On confond souvent deux choses en vente : la confiance et la lucidité.
Je vois souvent des commerciaux qui pensent qu’il faut arriver en rendez-vous avec de la motivation, de l’envie, de la niaque. Comme si anticiper ce qui peut mal tourner revenait à se tirer une balle dans le pied. C’est une erreur. Et une erreur coûteuse.
En réalité, les meilleurs pros ne se préparent pas seulement à convaincre. Ils se préparent aux pires objections, aux dérives potentielles, à tout ce qui peut se tendre ou déraper. Ils regardent où le client peut se refermer, où l’intérêt apparent peut masquer l’envie pressante de passer à autre chose, où une prochaine étape peut rester floue. Ce n’est pas du pessimisme. C’est du réalisme.
Le pessimiste se replie avant d’agir. Le vendeur lucide, lui, agit en ayant regardé le réel au fond des yeux.
Dans beaucoup d’équipes, on survalorise encore l’énergie positive. On aime les commerciaux qui y croient, qui le sentent bien, qui ressortent d’un rendez-vous avec de bonnes impressions. Très bien. Mais une bonne impression n’a jamais signé un bon de commande. Une anticipation réaliste, oui.
Un rendez-vous peut sembler chaleureux et être pourtant fragile. Le client peut être aimable sans être engagé. Il peut poser des questions sans être prêt à avancer. Il peut dire que le sujet est important sans être disposé à arbitrer quoi que ce soit. Si le commercial ne prépare pas ces zones de rupture, il se laisse porter par l’ambiance au lieu de travailler le réel.
C’est là qu’anticiper l’échec devient une force.
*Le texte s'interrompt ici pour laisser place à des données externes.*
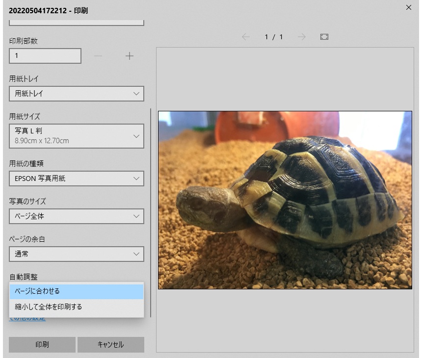
Task: Open the 用紙の種類 dropdown showing EPSON 写真用紙
Action: (x=77, y=179)
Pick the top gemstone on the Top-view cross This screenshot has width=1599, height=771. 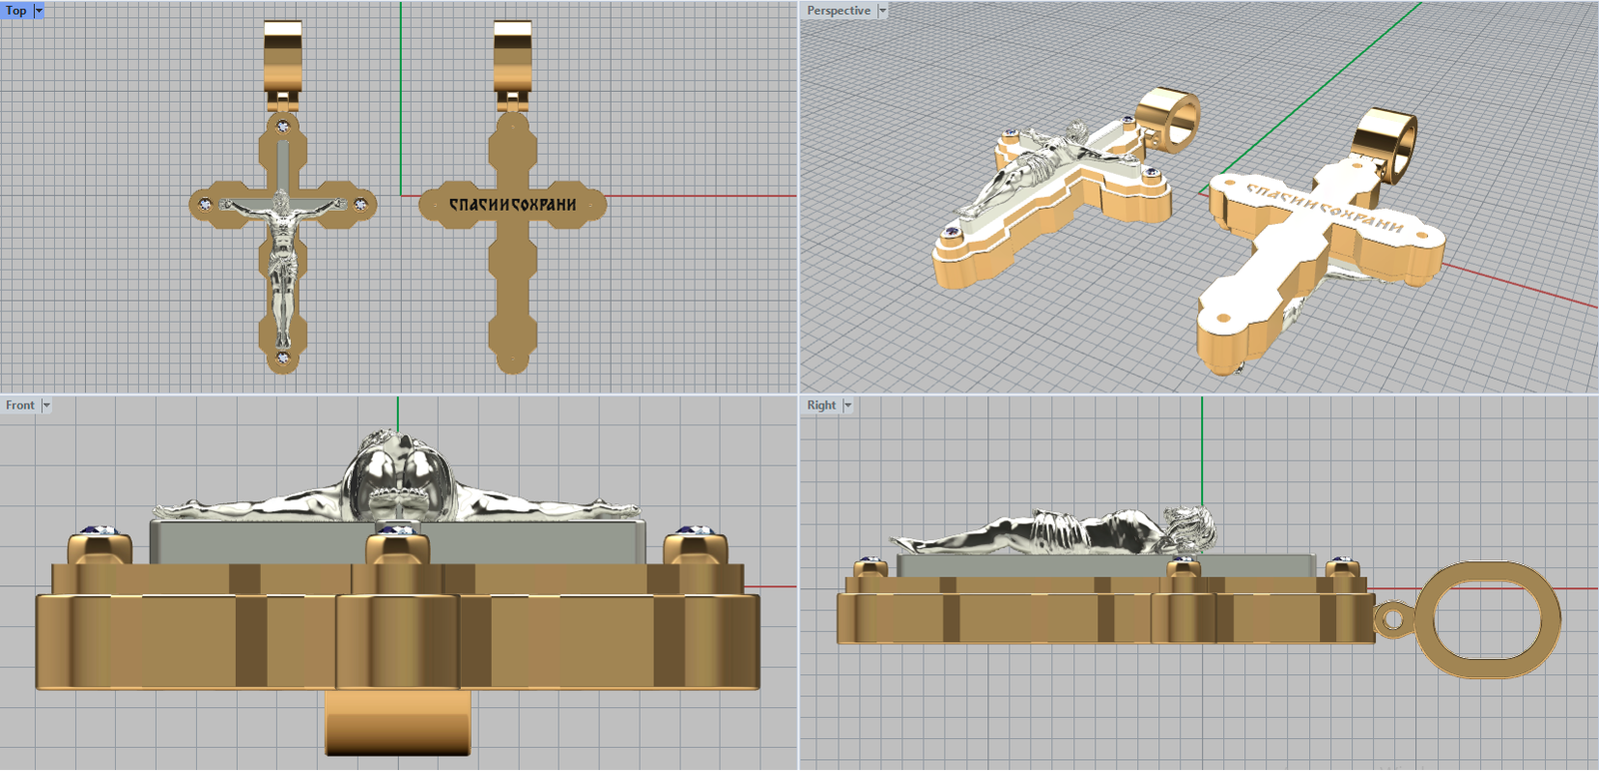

Avant un échange important, un bon commercial ne se demande pas seulement : “Comment vais-je présenter mon sujet ?” Il se demande aussi : “Pourquoi cela pourrait-il ne pas avancer ? Qu’est-ce que le client risque de minimiser ? Quel point sensible peut rester dans l’ombre ? À quel moment vais-je être tenté de parler trop tôt pour me rassurer ?”
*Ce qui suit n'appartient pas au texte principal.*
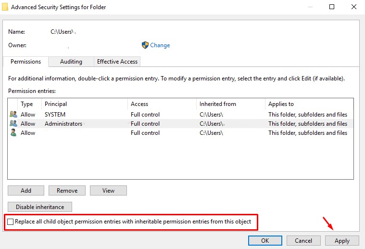Select the Permissions tab
This screenshot has width=365, height=249.
25,62
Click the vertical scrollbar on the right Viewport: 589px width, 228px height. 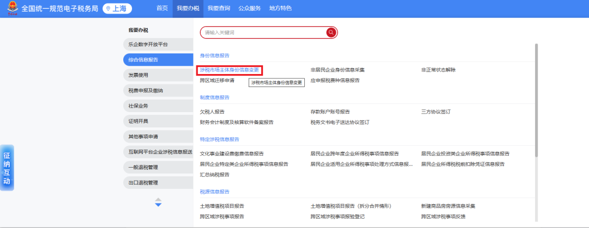[x=536, y=98]
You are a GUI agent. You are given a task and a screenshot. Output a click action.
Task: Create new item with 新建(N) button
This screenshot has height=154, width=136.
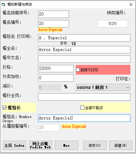(121, 145)
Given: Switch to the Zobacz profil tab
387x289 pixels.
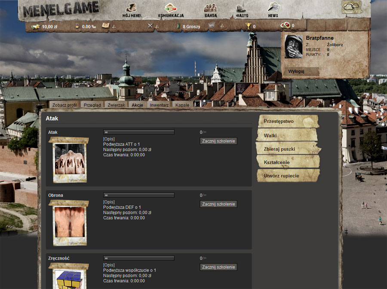Looking at the screenshot, I should pos(65,105).

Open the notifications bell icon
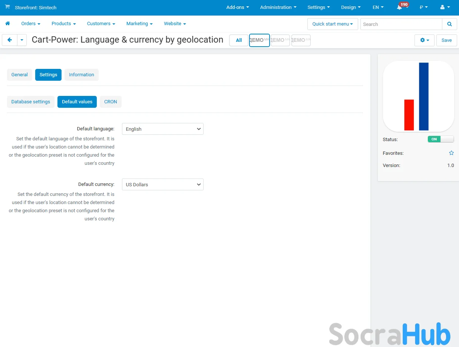pos(399,7)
Cette préparation change tout.
Elle rend la découverte plus fine, parce qu’on écoute pour vérifier, pas pour confirmer ce qu’on espère. Elle améliore le traitement des objections, parce qu’on ne les subit plus comme une offense, mais comme un passage normal de la décision. Elle évite aussi beaucoup de propositions envoyées trop tôt, simplement parce qu’on a appris à distinguer un intérêt poli d’un engagement réel. Vous retrouverez cette même logique de lucidité dans Pourquoi vos commerciaux parlent trop tôt des solutions, et combien ça vous coûte.
Le vrai danger n’est pas le doute
Le plus grand danger, en vente, n’est pas le doute. Le plus grand danger, c’est l’aveuglement confiant.
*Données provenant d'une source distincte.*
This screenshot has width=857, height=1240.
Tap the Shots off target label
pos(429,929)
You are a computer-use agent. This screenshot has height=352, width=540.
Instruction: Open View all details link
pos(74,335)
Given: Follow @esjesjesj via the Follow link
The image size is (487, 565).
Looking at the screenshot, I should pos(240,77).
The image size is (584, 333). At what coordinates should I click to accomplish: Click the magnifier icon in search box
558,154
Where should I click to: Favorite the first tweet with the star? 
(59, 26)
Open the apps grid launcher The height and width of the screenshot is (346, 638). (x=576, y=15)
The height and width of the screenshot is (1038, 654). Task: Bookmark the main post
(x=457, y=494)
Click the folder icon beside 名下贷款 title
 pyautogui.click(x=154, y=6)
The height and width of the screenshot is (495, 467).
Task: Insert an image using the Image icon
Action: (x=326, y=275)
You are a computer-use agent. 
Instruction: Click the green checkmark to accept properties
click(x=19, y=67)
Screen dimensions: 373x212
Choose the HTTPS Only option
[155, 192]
C’est ce moment où l’on croit qu’un dossier est solide parce que le premier échange s’est bien passé. C’est ce moment où l’on pense qu’un client est chaud alors qu’aucune prochaine étape sérieuse n’a été sécurisée. C’est ce moment où l’on préfère protéger son enthousiasme, son ego ou ses illusions plutôt que tester la réalité de l’opportunité.
À ce stade, le commercial ne manque pas de confiance. Il manque de lecture. Et quand cette lecture est faible, on retrouve ensuite les mêmes dérives dans le pilotage, dans le forecast, et même dans la matière remontée au manager. C’est aussi pour ça que le compte rendu commercial ne remplace jamais le débrief à chaud.
Anticiper l’échec, ce n’est donc pas nourrir la peur. C’est préparer l’action. C’est refuser les illusions confortables. C’est accepter qu’une vente sérieuse se construit mieux quand on ose regarder ce qui peut la faire dérailler.
Au fond, la pensée positive rassure. La lucidité, elle, fait vendre mieux.
Et dans un environnement commercial exigeant, ça fait toute la différence.